Comparando com um cão, o gato necessita de uma quantidade muito menor
de carboidratos. A maioria das dietas secas possui níveis mais altos
de carboidratos, quando comparadas com as rações em latas. Para a
obtenção de energia, diferentemente dos humanos, o organismo do gato
utiliza em primeiro lugar a proteína, depois a gordura e por último,
os carboidratos. Sendo assim, qualquer carboidrato que ingere além de
sua necessidade, é transformada em gordura.
Considera-se que um animal é obeso
quando o seu peso superar em 15% o peso óptimo, que também é o ponto
em que começam a aparecer problemas de saúde, daí derivados.

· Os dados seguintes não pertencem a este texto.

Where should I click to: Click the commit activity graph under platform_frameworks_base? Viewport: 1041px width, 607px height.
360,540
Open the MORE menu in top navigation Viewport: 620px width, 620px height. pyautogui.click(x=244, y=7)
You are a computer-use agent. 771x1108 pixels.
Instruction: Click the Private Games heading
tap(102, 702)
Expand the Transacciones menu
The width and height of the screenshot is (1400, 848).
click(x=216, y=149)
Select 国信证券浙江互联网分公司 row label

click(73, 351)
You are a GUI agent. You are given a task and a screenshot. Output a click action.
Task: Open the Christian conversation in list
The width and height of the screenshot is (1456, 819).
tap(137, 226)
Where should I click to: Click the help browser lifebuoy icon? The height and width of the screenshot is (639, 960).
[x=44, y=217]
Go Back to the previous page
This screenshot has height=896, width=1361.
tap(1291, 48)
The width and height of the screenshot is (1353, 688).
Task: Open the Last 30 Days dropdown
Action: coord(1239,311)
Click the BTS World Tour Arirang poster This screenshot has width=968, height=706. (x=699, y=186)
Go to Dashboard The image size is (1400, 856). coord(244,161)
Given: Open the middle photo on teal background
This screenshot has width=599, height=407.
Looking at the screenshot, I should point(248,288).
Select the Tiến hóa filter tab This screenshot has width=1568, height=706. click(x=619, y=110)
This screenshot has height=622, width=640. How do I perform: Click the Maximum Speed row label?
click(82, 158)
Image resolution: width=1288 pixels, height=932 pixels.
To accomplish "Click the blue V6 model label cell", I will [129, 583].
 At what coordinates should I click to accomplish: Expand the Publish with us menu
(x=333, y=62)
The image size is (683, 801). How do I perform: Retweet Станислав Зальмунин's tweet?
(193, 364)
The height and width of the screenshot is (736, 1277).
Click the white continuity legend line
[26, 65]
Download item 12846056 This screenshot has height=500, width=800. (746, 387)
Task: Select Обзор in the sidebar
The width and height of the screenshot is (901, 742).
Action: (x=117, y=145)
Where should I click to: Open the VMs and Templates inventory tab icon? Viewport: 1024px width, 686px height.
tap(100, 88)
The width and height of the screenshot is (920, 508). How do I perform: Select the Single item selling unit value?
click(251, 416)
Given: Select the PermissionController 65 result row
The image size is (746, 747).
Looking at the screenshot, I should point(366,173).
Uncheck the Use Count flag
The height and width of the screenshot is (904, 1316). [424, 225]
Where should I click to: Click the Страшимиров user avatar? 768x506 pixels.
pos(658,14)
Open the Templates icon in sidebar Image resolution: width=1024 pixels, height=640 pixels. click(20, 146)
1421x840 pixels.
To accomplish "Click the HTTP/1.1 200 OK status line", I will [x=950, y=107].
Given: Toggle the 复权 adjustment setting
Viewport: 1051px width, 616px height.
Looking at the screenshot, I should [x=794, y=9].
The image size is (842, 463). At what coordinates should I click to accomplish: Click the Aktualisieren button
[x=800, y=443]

A obesidade está intimamente
relacionada com o equilíbrio entre a aquisição de energia e o seu
gasto. Se a ingestão energética for maior do que o seu gasto, isto
implicará em aumento de peso; portanto dentre os fatores que
contribuem para a obesidade em gatos, destacamos principalmente:
· Excesso na ingestão de
alimentos (geralmente devido ao oferecimento livre ou exagerado)
· Inatividade (gatos de dentro
de casa)
Sendo que, o principal culpado
neste caso é o proprietário. A grande maioria de nós, deixa a ração do
gato à vontade para quando ele quiser se servir, o que não está
errado. Mas, deve-se ficar atento à quantidade de ração que ele come
durante todo o dia, principalmente quando é filhote e tende a comer
exageradamente. Além disso, pela nossa rotina, o animal pode se sentir
muitas vezes “entediado”, pela falta de atividade, ninguém para
brincar, nada para caçar, enclausurado (moradia em apartamento), e
passa a dormir o tempo inteiro e esse modo de vida sedentário está
muito longe do comportamento natural dos gatos.
A obesidade causa várias
conseqüências físicas para o gato e reduz a qualidade de vida dele de
forma geral , dentre elas:
· Dispnéia (dificuldade de
respirar)
· Doenças cardiovasculares
· Hipertensão
· Diabetes melito
· Dermatites não alérgicas
· Problemas
músculoesqueléticos
· Aumentar o risco da
anestesia e cirurgia
· Reduzir o ganho reprodutivo
· Predispor à lipidose
hepática (acúmulo de gordura no fígado)
· Criar intolerância ao calor
· Reduzir a resistência às
doenças infecciosas
· Possibilidade dobrada de
morrerem na meia –idade (6-12 anos), quando comparados com os gatos
não obesos.
Como em geral a obesidade reduz
significativamente a expectativa de vida do gato, ela deve ser tratada
como uma enfermidade. Deve-se proceder algumas mudanças no habito do
animal, tais como instituir um alimento terapêutico para perda de
peso, promover exercício físico e principalmente incentivar e apoiar o
proprietário para que o procedimento seja em sucedido.
Devemos atentar para a necessidade da
ajuda de um profissional, que auxiliará com as instruções com relação
à quantidade de alimentos necessárias por dia, o tipo de alimento,
manejo do ambiente e da rotina do animal, além do acompanhamento, e
estímulo, sem que isso prejudique a saúde de seu animal.